▶ WHAT IS REQUIRED
Lines to return, exactly: from the line with "The width and height of the screenshot is (532, 410)." to the line with "Task: Click the undo arrow in toolbar" in the entries below, both included.

▶ TASK INPUT
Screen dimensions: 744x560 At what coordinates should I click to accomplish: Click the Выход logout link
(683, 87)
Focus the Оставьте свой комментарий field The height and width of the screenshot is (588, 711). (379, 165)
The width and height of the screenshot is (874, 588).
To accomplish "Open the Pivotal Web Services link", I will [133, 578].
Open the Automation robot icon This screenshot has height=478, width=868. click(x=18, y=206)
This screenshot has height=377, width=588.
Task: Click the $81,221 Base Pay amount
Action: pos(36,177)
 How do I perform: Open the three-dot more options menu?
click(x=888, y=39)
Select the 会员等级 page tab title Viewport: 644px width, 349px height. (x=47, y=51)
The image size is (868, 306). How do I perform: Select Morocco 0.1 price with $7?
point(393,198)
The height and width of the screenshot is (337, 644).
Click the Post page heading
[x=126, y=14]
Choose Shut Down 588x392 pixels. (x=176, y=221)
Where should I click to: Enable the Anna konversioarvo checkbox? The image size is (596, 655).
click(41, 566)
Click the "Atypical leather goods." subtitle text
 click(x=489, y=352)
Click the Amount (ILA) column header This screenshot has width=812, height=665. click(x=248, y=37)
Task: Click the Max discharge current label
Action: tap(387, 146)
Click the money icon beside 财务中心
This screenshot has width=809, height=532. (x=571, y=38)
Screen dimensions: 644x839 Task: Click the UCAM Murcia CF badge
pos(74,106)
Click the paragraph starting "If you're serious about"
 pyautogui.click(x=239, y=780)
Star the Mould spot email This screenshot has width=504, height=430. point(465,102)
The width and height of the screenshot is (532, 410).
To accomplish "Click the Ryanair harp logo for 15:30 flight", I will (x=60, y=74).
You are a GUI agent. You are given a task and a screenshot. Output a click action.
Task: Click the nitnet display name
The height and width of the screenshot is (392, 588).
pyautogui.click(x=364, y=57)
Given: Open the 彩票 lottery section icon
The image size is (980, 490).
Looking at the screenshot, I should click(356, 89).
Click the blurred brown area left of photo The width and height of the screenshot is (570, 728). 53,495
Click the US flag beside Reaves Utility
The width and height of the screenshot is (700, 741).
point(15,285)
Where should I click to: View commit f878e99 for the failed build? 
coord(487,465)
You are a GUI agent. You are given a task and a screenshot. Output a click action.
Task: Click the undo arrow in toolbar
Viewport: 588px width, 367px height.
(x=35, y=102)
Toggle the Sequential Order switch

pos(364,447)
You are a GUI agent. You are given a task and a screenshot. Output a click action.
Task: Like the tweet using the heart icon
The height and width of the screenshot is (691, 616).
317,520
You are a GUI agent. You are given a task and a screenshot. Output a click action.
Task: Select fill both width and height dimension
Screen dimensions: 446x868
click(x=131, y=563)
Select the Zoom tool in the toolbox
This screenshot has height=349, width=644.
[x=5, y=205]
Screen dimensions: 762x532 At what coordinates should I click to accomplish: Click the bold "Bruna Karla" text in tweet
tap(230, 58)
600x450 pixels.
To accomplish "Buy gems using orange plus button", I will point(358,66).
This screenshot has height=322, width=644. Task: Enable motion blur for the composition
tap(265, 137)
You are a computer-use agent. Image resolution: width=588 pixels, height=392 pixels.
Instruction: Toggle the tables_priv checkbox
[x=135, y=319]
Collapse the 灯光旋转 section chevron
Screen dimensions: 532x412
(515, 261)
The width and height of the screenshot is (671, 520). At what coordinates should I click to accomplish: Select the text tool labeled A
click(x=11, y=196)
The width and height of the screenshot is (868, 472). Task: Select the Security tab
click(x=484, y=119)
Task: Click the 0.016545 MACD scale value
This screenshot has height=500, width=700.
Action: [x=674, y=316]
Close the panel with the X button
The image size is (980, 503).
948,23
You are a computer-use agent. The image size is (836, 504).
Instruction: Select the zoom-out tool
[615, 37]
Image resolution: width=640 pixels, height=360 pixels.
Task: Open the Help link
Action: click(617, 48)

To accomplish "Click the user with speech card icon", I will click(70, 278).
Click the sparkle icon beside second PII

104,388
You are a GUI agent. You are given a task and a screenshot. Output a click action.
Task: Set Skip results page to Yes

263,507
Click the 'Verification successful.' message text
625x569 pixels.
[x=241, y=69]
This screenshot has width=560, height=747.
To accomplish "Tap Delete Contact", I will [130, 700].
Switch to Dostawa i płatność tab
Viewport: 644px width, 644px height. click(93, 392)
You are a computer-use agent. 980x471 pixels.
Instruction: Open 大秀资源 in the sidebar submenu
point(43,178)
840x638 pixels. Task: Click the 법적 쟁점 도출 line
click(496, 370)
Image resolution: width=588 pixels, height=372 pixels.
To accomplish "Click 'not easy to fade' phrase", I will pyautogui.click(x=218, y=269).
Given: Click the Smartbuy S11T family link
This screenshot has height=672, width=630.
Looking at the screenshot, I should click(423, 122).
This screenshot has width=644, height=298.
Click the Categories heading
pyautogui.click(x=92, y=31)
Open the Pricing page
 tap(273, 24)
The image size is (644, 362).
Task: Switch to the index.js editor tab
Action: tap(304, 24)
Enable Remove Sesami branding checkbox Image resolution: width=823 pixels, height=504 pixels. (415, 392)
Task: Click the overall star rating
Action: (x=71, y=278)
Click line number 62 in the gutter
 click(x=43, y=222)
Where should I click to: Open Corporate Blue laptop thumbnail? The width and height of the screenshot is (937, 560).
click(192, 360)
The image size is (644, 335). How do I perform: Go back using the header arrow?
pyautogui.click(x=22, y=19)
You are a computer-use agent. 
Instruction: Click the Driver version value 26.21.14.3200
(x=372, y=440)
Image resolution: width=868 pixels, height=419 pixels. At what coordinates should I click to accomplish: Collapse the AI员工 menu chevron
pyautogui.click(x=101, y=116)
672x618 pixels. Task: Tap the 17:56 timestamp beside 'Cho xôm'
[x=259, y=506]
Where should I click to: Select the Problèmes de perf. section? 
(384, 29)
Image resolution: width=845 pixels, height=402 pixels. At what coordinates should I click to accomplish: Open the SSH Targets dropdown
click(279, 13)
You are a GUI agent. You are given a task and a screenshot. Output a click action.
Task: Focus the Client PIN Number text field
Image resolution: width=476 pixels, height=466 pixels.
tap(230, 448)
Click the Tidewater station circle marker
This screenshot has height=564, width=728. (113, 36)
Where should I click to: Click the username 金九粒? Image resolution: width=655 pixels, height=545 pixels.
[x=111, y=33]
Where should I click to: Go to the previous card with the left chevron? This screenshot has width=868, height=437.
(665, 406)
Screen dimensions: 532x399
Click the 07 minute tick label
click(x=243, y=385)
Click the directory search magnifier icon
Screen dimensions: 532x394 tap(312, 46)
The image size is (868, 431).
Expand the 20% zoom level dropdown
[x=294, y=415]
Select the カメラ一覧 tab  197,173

▶ RESPONSE TO THE TASK
The width and height of the screenshot is (532, 410).
To accomplish "Click the Ryanair harp logo for 15:30 flight", I will (x=60, y=74).
You are a GUI agent. You are given a task and a screenshot. Output a click action.
Task: Click the nitnet display name
The height and width of the screenshot is (392, 588).
pyautogui.click(x=364, y=57)
Given: Open the 彩票 lottery section icon
The image size is (980, 490).
Looking at the screenshot, I should click(356, 89).
Click the blurred brown area left of photo The width and height of the screenshot is (570, 728). 53,495
Click the US flag beside Reaves Utility
The width and height of the screenshot is (700, 741).
point(15,285)
Where should I click to: View commit f878e99 for the failed build? 
coord(487,465)
You are a GUI agent. You are given a task and a screenshot. Output a click action.
Task: Click the undo arrow in toolbar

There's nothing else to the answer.